My mini's grew out of my double bowl kitchen sink pretty quickly and graduated to the laundry sink. I've used a variation on Caraline's technique in my bathtub with my girls before. I sat on a stool outside the tub.

As the other PF'ers have mentioned, take it slow, give lots of treats and praise. It'll all come out in the wash


----------



## Rose n Poos (Sep 22, 2017)

Too late to edit my previous post but in the interest of accuracy, it may not have been Vita and Bella, but that is the table.


----------



## glorybeecosta (Nov 11, 2014)

Rose n Poos said:


> I think this is the table that Vita got for Bella. who is a toy. It's only 18" diameter, so it may not work for your pup long term, but the idea might spark something.
> 
> https://www.amazon.com/dp/B001VPAEQS/ref=twister_B0176EPOVW?_encoding=UTF8&psc=1
> 
> ...


I have this and used this for years it works great and my dogs are 3.5, 5, and 6.5 lbs


----------



## ParrotMomWantsPoodle (Apr 17, 2018)

I wasted no time yesterday spending more money! Yikes. I ordered the suction cup dealibob, a grooming table, and a no-sit haunch holder. 

You've all helped me with bathing ideas! Yeah my kitchen sink is tough. It's a double-sink also. 

I was in a wheelchair for 3 months (was hit by a car and both legs broken, which resulted in the fused ankle) and had all kinds of adaptive equipment around the house. Well I still have a big shower bench in my big shower! (not pretty but comes in very handy). I can scoot that up near the hose and sit next to her. I might as well strip though!

The tub might work also as I could sit on the toilet next to it. Would need to get a good hose though.
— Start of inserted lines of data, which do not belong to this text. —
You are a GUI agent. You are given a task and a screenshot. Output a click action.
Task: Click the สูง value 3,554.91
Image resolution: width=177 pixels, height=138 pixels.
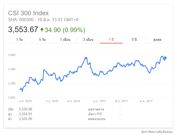25,114
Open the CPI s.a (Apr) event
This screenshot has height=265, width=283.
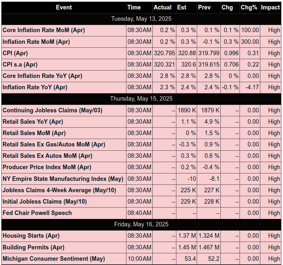tap(20, 65)
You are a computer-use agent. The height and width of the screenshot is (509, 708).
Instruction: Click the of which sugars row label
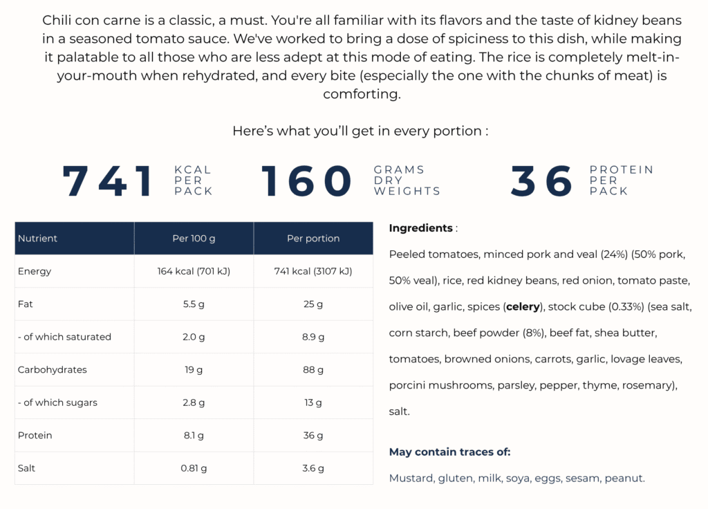57,402
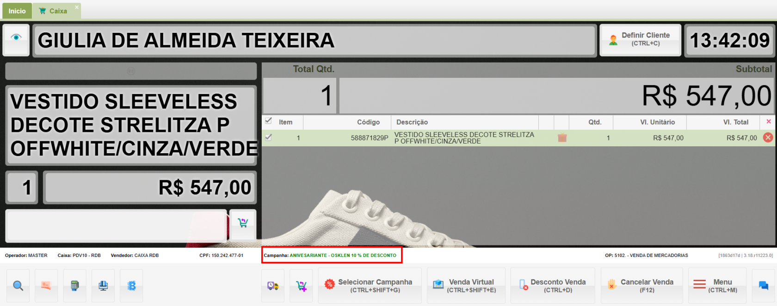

That little grooming "turn-table" is the bomb! What a great idea for the wee ones!


----------



## ParrotMomWantsPoodle (Apr 17, 2018)

We managed to fluff her out quite a bit. I see a cut in her near future! She's a 7-lb dandelion now.


----------



## twyla (Apr 28, 2010)

I have been grooming my own poodles plus mom's for the last 13 years, I guerrilla groomed on the floor and in the tub with cheap clippers and a human hair dryer for the first 12 yrs. It wasn't until I got severe back spasms a year and change ago I decided to get real grooming supplies. What a difference.

I will tell you that having an adjustable table is wonderful, it's 18" by 24" it is either can be set up standing height or sitting height.

I have a sprayer in my sink, the sink it's extra deep so much nicer than kneeling by the tub, I am getting older and my body doesn't appreciate the abuse anymore. I am lucky I have toys but I also bathed my mini in my sink, I still get wet I throw a towel on the floor but the pups like to hang the heads over the edge of the sink.

My latest buy is a Aesculap Exacta my goodness although pricey, is a sweet little face and feet trimmer. I rationalized buying it because I have gone through a lot of peanut trimmers they all broke quickly.

Enjoy grooming your pup, it is a time to bond.


----------



## ParrotMomWantsPoodle (Apr 17, 2018)

twyla said:


> \]
> My latest buy is a Aesculap Exacta my goodness although pricey, is a sweet little face and feet trimmer. I rationalized buying it because I have gone through a lot of peanut trimmers they all broke quickly.
> 
> Enjoy grooming your pup, it is a time to bond.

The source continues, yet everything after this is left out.